U.S. home prices rose by 0.1% in May month over month, according to the last Federal Housing Finance Agency (FHFA) seasonally adjusted monthly House Price Index  (HPI). Year over year, home prices rose 5% in May, according to data calculated using home sales price information from mortgages sold to, or guaranteed by, Fannie Mae and Freddie Mac. The next FHFA HPI is set to be released on Tuesday, detailing home price growth in June 2019.
According to Redfin, home-sale prices increased year-over-year by 3.4% in June to an average of $321,000, which is the third-consecutive month of growth. The report states that the growth rate of home prices was similar to May’s rate, but down 5.5% year-over-year increases in June 2018.

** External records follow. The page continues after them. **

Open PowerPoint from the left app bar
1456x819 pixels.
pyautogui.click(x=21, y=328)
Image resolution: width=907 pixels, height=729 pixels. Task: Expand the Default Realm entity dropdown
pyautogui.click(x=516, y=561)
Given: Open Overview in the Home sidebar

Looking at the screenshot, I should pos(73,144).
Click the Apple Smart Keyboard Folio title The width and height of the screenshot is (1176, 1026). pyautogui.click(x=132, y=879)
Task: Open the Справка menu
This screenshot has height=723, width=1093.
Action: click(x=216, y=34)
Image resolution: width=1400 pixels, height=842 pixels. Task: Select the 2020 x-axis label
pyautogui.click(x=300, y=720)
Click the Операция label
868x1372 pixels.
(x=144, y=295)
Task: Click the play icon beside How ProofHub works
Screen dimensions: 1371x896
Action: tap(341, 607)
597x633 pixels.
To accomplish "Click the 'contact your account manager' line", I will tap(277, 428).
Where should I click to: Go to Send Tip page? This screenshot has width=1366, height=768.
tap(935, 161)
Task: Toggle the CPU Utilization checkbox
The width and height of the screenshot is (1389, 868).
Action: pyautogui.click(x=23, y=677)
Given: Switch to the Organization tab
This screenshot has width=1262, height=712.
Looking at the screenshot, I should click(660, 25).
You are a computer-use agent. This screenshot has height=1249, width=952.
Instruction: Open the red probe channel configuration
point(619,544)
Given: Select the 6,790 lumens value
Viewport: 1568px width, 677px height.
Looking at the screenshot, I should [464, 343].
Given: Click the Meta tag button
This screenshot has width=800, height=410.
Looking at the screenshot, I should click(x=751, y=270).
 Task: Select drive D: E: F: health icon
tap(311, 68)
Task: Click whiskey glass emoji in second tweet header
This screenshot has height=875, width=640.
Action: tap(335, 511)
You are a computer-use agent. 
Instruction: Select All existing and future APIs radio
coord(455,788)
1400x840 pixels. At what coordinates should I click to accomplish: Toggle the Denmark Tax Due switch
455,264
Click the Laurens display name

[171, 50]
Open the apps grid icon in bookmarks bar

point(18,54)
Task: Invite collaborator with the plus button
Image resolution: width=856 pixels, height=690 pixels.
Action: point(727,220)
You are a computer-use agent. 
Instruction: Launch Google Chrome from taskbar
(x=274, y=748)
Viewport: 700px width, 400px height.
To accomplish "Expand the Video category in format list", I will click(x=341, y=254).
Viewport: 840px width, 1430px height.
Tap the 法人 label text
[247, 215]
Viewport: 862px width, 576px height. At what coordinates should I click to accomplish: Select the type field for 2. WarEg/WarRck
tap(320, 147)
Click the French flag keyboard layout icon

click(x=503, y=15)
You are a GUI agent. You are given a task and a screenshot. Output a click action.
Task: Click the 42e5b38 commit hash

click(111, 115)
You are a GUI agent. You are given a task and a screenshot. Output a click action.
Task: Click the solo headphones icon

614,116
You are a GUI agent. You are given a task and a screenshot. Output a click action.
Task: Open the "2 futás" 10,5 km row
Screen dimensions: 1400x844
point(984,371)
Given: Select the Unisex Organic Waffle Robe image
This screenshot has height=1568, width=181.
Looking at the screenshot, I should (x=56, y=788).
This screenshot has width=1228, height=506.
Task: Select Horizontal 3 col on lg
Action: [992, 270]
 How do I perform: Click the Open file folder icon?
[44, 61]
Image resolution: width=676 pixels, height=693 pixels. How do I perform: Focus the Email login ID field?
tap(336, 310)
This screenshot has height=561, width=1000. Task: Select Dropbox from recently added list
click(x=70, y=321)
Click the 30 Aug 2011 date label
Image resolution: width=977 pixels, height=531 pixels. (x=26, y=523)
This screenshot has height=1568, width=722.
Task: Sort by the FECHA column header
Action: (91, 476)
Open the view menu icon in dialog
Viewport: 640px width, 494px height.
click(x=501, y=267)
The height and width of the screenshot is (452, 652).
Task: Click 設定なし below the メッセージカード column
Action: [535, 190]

Redfin reveals that just six of the 85 largest metros tracked by Redfin saw annual declines in sale prices. San Jose, California, was the biggest market to see decreases, with home prices falling 4.9% from 2018.
Other areas that saw decreases were Oxnard, California (-4.8%), Oakland, California (-2%), Seattle, Washington (-0.5%), Lake County, Illinois (0.1%), and Los Angeles, California (-0.1%).
“As national home price growth stabilizes, we’re continuing to see supply and demand dynamics play out differently in affordable inland markets than in expensive coastal markets,” said Redfin Chief Economist Daryl Fairweather. “In places like Philadelphia (Pennsylvania) and Cleveland (Ohio), where home prices are growing by double digits and buyers are rate-and price-sensitive, falling mortgage interest rates make buying a home this summer increasingly attractive. But without a commensurate increase in the number of homes for sale, some of the most affordable markets are driving nationwide home prices up. Meanwhile, expensive markets like the Bay Area and Seattle are still feeling a chill with falling prices and many more homes for sale than there were a year ago. Unlike their inland counterparts, buyers in these once-hot West Coast markets are less likely to feel the urgency to buy while rates are low and before prices rise more."